What Is to Be Done About Trump?
How should one respond to a political provocateur who craves attention?
The 2022 midterms provided about as clear a rebuke of Donald Trump as one could muster in these polarized times. The evidence strongly suggests that Democrats overperformed in swing states and key elected positions because an important fraction of Republicans were uncomfortable voting for 2020 election deniers and other assorted kooks.
Despite the underwhelming performance by Trump-friendly candidates, and because of despite his mounting legal woes, the former president announced his 2024 candidacy the week after Election Day. Some argue that, in contrast to 2016, GOP party elites will decide on a single challenger to oppose Trump and oust him from power. I have my doubts.
The point, however, is that he is the only declared candidate, remains pretty popular within the GOP, and is pulling stunts like this one:
Former President Donald J. Trump on Tuesday night had dinner with Nick Fuentes, an outspoken antisemite and racist who is one of the country’s most prominent young white supremacists, at Mr. Trump’s private club in Florida, advisers to Mr. Trump conceded on Friday.
Also at the dinner was the performer Kanye West, who has also been denounced for making antisemitic statements. Mr. West traveled to meet with Mr. Trump at the club, Mar-a-Lago, and brought Mr. Fuentes along, the advisers said….
A Holocaust denier and unabashed racist, Mr. Fuentes openly uses hateful language on his podcast, in recent weeks calling for the military to be sent into Black neighborhoods and demanding that Jews leave the country.
It is unclear how much Mr. Trump knew of Mr. Fuentes’s well-documented bigotry and extremism before their dinner.
Axios’ Jonathan Swan and Zachary Basu, who broke the story, proffered more repugnant details.
——————————
(What is asked):
1. Copy the passage of the Trump commentary from "It is unclear" to "more repugnant details.".
2. According to the Trump commentary, who broke the story of Trump's dinner with Nick Fuentes?
The lines that come next have no connection to the Trump commentary.

(Dataset extract):
——————————
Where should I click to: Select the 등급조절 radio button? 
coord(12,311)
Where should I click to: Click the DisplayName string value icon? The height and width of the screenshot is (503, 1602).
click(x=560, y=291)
——————————
(Results for the exercise):
1.
It is unclear how much Mr. Trump knew of Mr. Fuentes’s well-documented bigotry and extremism before their dinner.
Axios’ Jonathan Swan and Zachary Basu, who broke the story, proffered more repugnant details.

2. Axios' Jonathan Swan and Zachary Basu